從 0 到 1 實現基于 Docker 的深度學習環境的安裝與配置！

作者：小喵學AI 2024-06-21 09:17:09

人工智能云計算

本文將從0到1實現基于Docker的深度學習環境的安裝與配置！本文中的方法，可用于Nvidia顯卡及常見硬件，如：A100服務器、RTX4090家用顯卡。

在當今人工智能技術飛速發展的時代，深度學習作為核心驅動力之一，正引領著科研與產業界的革新。搭建一個高效、可靠的深度學習環境對于開發者和研究人員來說，是最基本的需求。

本文筆者將從0到1實現基于Docker的深度學習環境的安裝與配置！與大家分享~

本文中的方法，可用于Nvidia顯卡及常見硬件，如：A100服務器、RTX4090家用顯卡。操作系統以Ubuntu為例。

一、安裝Ubuntu操作系統

安裝Ubuntu的流程和以往并沒有太大不同，依舊是老生常談的三步曲：下載鏡像、制作啟動盤、安裝系統。

1.下載合適的Ubuntu鏡像

首先訪問Ubuntu官方網站，下載所需要的系統版本：

桌面版：https://releases.ubuntu.com/22.04/ubuntu-22.04-desktop-amd64.iso
服務器版：https://releases.ubuntu.com/22.04/ubuntu-22.04-live-server-amd64.iso

其中，服務器版適合于不需要圖形界面的服務器環境，或者構建高度定制化的系統。它更側重于性能優化、遠程管理以及自動化運維，適合云服務器部署、容器化應用、數據庫服務器等場景。桌面版提供了完整的圖形用戶界面(GUI)，適合日常使用、開發環境搭建及需要直接交互的工作站。它預裝了許多日常所需的軟件和實用工具，以及對各種硬件的良好支持，包括自動安裝大部分驅動程序，這對于筆記本電腦用戶尤為便利。

2.制作系統安裝盤

這里使用的是Balena Etcher工具制作系統安裝盤。

下載完畢軟件之后，打開軟件，選擇我們下載好的系統鏡像，以及要制作成安裝盤的U盤，點擊“制作”按鈕，稍等片刻，安裝盤就制作完成啦。

3.安裝系統

(1) 設置BIOS/UEFI啟動順序

重啟計算機，并在啟動畫面出現時按下指定鍵（通常是F2、F10、F12、Del等，具體取決于主板型號）進入BIOS或UEFI設置。
尋找“Boot”或“啟動”設置，將USB HDD或包含USB字樣的設備調整為第一啟動項。
保存更改并退出，計算機將自動重啟并從U盤啟動。

(2) 啟動并進入安裝界面

當看到Ubuntu的Logo出現時，表明系統已成功從U盤啟動。稍作等待，安裝程序將自動加載。
加載完畢后，會看到Ubuntu安裝向導的第一個界面，選擇“Install Ubuntu”。

(3) 安裝過程中的額外驅動選項

在安裝過程中，安裝程序可能會檢測到您的系統可能需要額外的硬件驅動，尤其是對于Nvidia顯卡等。這時，您會看到一個詢問是否安裝第三方軟件（包括MP3編解碼器、Flash插件以及專有硬件驅動）的選項。如果不確定，建議勾選此選項，以確保安裝后系統能立即識別并充分利用所有硬件功能。

(4) 等待安裝完成

點擊“Continue”開始安裝過程，這可能需要一段時間，請耐心等待。
安裝結束后，您會被提示重啟系統。移除U盤，點擊“Restart Now”。

重啟后，將直接進入新安裝的Ubuntu系統登錄界面，使用之前設置的用戶名和密碼登錄。

二、系統基礎環境配置

安裝完Ubuntu系統后的首要任務之一就是進行系統更新，以確保系統擁有最新的安全補丁、軟件包升級和 bug 修復。

sudo apt update && sudo apt -y upgrade

如果覺得更新軟件速度太慢，可以換國內鏡像源，如清華大學鏡像源。

### 待辦任務
從上文最後一句之後續寫這篇以 Docker 搭建深度學習環境的教程。

已儲存項目
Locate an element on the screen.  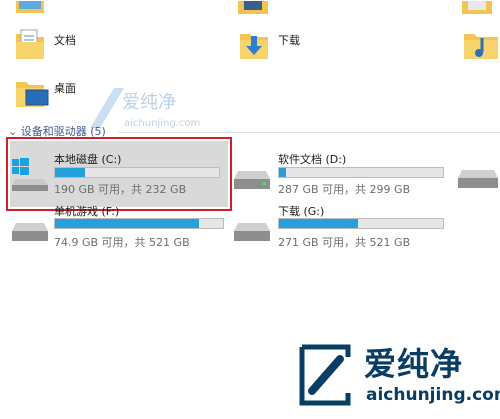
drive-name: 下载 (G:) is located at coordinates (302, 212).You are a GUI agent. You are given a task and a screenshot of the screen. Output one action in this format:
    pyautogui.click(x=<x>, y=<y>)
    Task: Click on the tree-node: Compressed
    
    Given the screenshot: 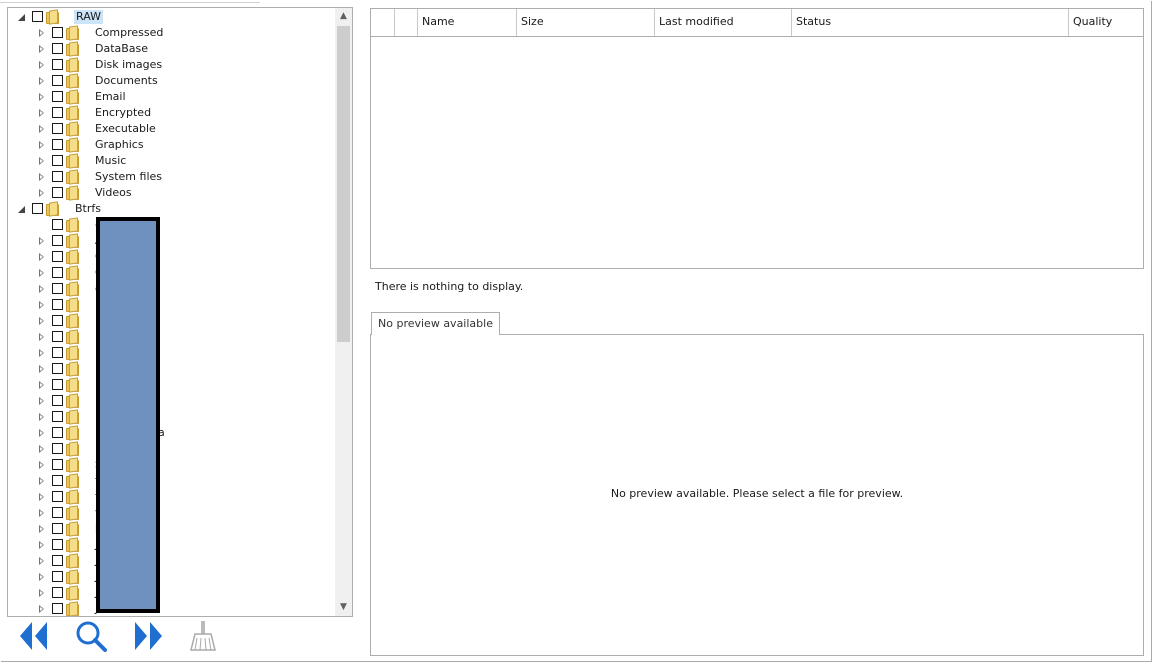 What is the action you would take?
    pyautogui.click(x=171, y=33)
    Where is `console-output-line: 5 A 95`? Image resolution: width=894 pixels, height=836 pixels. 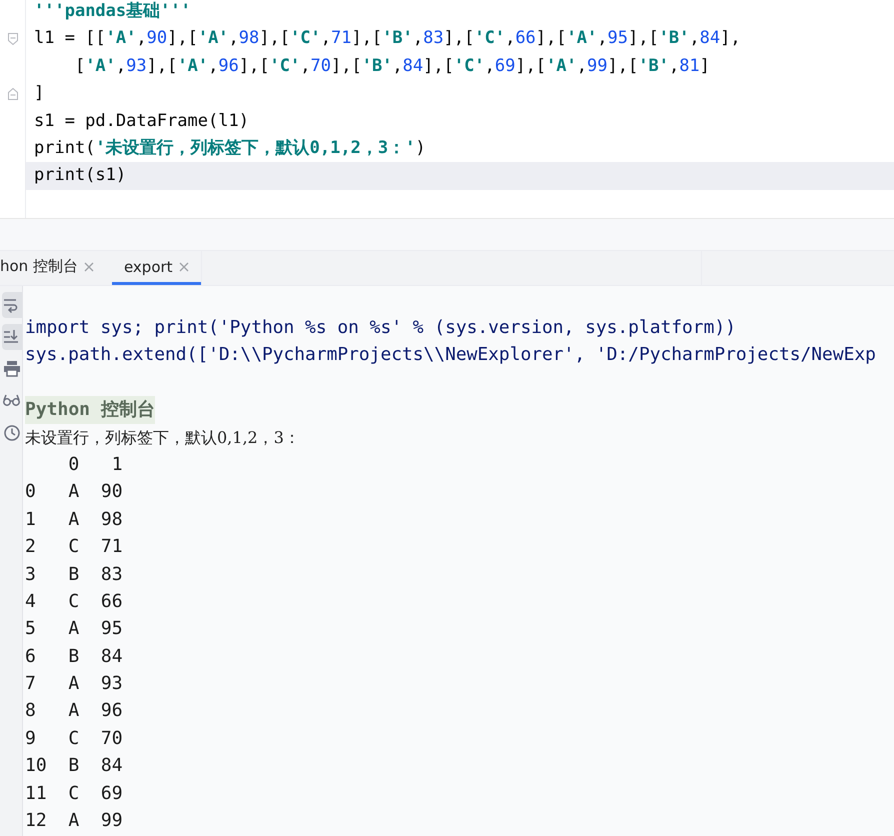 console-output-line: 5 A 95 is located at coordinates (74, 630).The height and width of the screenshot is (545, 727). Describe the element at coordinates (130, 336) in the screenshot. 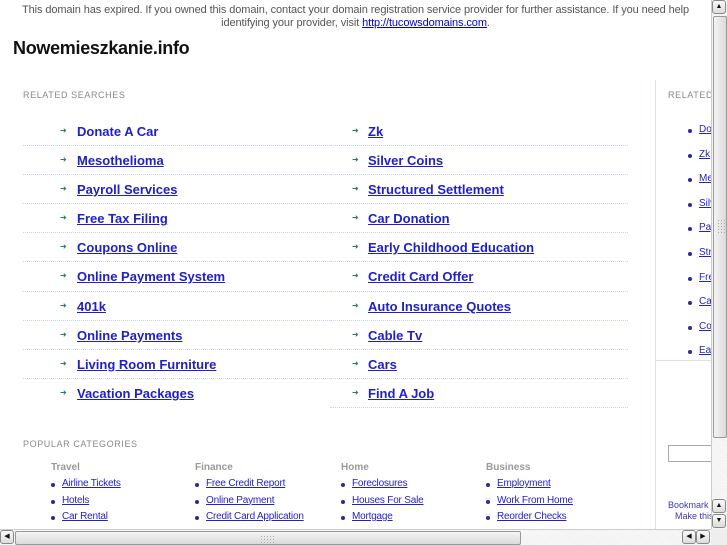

### 答案部分
sudo sed -i -e "s/cn.archive.ubuntu.com/mirrors.tuna.tsinghua.edu.cn/" /etc/apt/sources.list
sudo sed -i -e "s/security.ubuntu.com/mirrors.tuna.tsinghua.edu.cn/" /etc/apt/sources.list

等待軟件和系統補丁更新完畢之后，執行重啟操作，讓補丁生效即可（首次更新，會更新內核）。

sudo reboot

安裝 OpenSSH Server

不論是選擇桌面版操作系統，還是選擇服務端操作系統，默認情況下系統中不會包含 openssh-server 這個組件，如果有從局域網其他設備訪問這臺Linux設備的需求，可以先執行下面的命令，來安裝它。

sudo apt update && sudo apt install -y openssh-server

程序安裝完畢后即可執行ssh username@host-ip訪問Linux服務器。如果要登錄Linux使用的設備的用戶名和Linux允許登錄的用戶名一致，則可省略 “username”。

ssh 10.11.12.240

The authenticity of host '10.11.12.240 (10.11.12.240)' can't be established.
ED25519 key fingerprint is SHA256:cYodQ6Chywyna1JbHWfA7XAFonHKAz48cPmjRyVOCFU.
This key is not known by any other names
Are you sure you want to continue connecting (yes/no/[fingerprint])? yes
Warning: Permanently added '10.11.12.240' (ED25519) to the list of known hosts.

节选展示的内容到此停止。